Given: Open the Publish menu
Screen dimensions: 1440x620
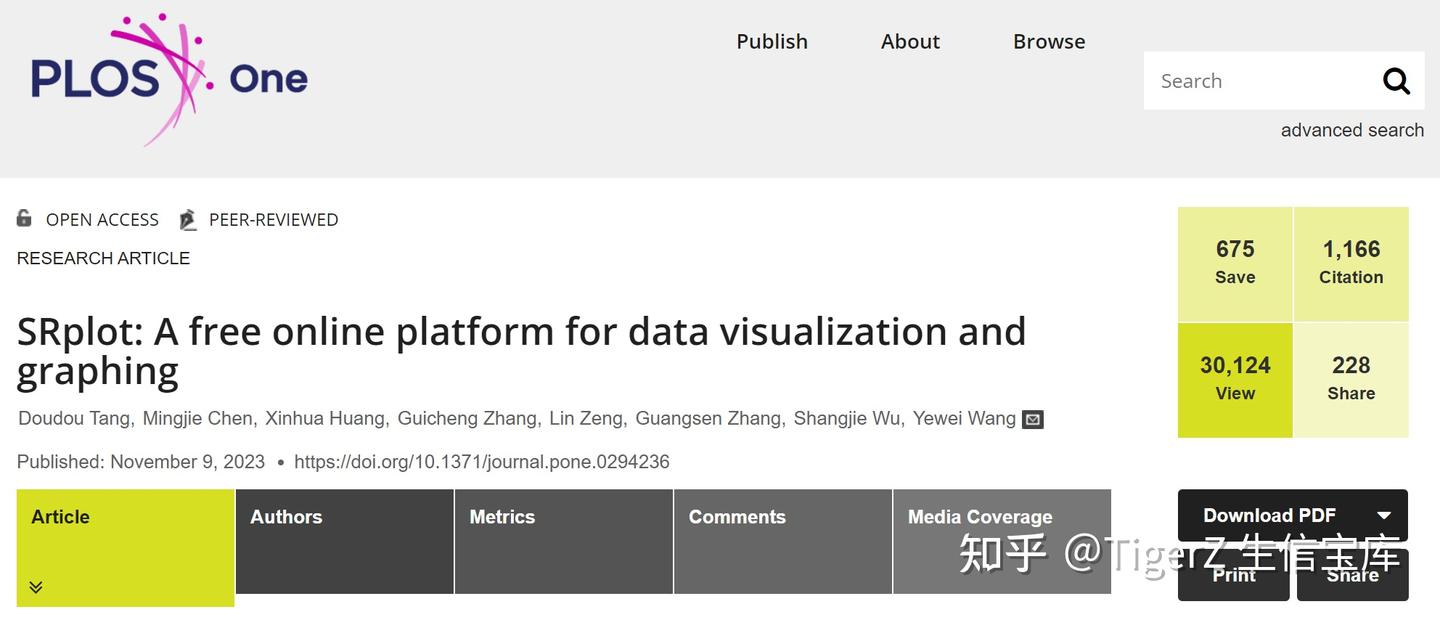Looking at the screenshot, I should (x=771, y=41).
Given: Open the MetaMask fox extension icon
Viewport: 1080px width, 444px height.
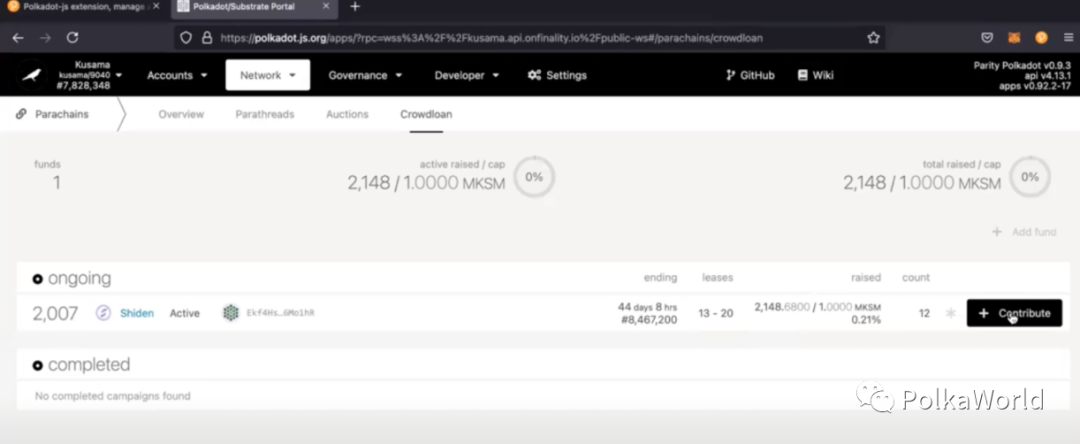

·····

Beginning at the line that holds "Screen dimensions: 1440x620" and ending with the last line of the entries, please set down each line exactly, leaving every picture out.

**TASK RESULT:**
Screen dimensions: 1440x620
Looking at the screenshot, I should (x=771, y=41).
Given: Open the MetaMask fox extension icon
Viewport: 1080px width, 444px height.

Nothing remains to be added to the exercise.